Unilever's senior media director explains how fewer stereotypes lead to more effective marketing.

Ana Paula Duarta, Unilever senior media director/Brazil will champion the United Nations’ Unstereotype Alliance in a keynote address at the Festival of Media Latin America (FOMLA) early next month in Miami Beach.

Two-and-a-half years ago, Unilever came to the stage of the Cannes Lions International Festival of Advertising to announce an affiliation with UN Women, a UN entity that works for the empowerment of females.

The Alliance that partnership created set out to banish stereotypical portrayals of gender in advertising with a mission statement has attracted major advertisers, agencies, and tech companies:

Stereotypes are everywhere, we can’t escape them. It’s that unconscious bias we place on things before we even know it, that is why they can be harmful. As advertisers and creatives, we have the power to influence culture and society in a positive way. Today, we need to ensure creativity, whether in the advertising or content we create, shows people as progressive and modern, authentic and multi-dimensional. 

Last summer, Cannes Lions (like WARC, an Ascential company) gave further momentum to the Unstereotype Alliance with updated jury guidelines that urges the jury members reviewing Awards entries to consider whether the work perpetuates negative stereotypes and inequalities.

And, earlier this year, Brazil hosted the first national Alliance as the organization seeks to provide support for its global effort with country-by-country initiatives that will bring smaller, local advertisers to the program.

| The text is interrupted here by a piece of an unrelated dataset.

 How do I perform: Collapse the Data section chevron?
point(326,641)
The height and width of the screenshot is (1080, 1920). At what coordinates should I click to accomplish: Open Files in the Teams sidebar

“I’m a media director,” Duarta told WARC, “so I'm involved in this topic. It’s a passion point for me, but not just because of the influence that we have as advertisers.” Gender equality and honesty, she insisted, “is not only external about communication, but also internal understanding.”

Duarta will provide FOMLA delegates with evidence that progressive advertising that accurately portrays  female and male identities accurately “have a 37% greater brand impact. And they're 28% more persuasive as well.

“So the message we bring to the  to the industry is that unstereotyped ads not only are only good for society, but they’re also good for the business.”